Supplied material -
*****

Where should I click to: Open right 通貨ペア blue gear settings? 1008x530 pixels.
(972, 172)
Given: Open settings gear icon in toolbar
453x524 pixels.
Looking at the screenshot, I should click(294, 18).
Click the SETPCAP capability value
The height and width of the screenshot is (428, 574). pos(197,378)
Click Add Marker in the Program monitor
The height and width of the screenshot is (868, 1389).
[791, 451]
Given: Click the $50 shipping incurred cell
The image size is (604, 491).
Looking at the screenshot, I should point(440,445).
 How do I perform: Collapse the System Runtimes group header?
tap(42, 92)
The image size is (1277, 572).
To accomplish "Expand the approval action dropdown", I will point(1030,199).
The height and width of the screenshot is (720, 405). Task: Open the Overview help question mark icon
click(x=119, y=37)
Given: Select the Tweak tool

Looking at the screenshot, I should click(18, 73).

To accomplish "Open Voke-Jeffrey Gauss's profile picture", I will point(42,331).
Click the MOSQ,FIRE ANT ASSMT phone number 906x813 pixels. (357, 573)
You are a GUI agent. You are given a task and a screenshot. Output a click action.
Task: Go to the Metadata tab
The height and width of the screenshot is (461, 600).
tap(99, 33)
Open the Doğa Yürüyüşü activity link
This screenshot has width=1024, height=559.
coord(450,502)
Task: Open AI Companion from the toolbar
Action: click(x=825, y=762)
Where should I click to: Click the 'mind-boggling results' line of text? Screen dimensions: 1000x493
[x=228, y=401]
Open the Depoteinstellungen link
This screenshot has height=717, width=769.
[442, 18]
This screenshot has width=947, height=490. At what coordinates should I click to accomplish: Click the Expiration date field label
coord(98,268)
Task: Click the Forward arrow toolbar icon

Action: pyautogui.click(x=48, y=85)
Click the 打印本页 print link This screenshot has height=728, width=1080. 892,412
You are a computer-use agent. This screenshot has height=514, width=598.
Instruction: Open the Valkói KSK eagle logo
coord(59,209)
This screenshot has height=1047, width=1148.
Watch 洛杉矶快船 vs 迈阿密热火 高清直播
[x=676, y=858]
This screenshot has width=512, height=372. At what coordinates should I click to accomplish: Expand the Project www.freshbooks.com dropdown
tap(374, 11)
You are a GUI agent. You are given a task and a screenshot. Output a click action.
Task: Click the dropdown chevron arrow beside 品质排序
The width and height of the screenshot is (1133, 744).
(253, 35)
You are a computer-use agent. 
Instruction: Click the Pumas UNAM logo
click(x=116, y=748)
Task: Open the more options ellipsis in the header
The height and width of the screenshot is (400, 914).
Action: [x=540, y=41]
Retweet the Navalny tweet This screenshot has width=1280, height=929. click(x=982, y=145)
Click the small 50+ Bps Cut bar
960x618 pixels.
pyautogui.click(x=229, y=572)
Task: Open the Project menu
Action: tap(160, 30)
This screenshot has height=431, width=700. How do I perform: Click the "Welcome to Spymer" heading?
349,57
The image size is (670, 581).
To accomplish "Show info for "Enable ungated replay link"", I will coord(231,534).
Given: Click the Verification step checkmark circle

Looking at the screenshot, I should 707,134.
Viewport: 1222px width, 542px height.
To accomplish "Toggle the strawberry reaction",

*****

Problem -
Starting at the line with "Task: Click the Forward arrow toolbar icon" and ending at the line with "Task: Open the more", print each line of the listing above exactly, with no other lines.

Completed task -
Task: Click the Forward arrow toolbar icon

Action: pyautogui.click(x=48, y=85)
Click the 打印本页 print link This screenshot has height=728, width=1080. 892,412
You are a computer-use agent. This screenshot has height=514, width=598.
Instruction: Open the Valkói KSK eagle logo
coord(59,209)
This screenshot has height=1047, width=1148.
Watch 洛杉矶快船 vs 迈阿密热火 高清直播
[x=676, y=858]
This screenshot has width=512, height=372. At what coordinates should I click to accomplish: Expand the Project www.freshbooks.com dropdown
tap(374, 11)
You are a GUI agent. You are given a task and a screenshot. Output a click action.
Task: Click the dropdown chevron arrow beside 品质排序
The width and height of the screenshot is (1133, 744).
(253, 35)
You are a computer-use agent. 
Instruction: Click the Pumas UNAM logo
click(x=116, y=748)
Task: Open the more options ellipsis in the header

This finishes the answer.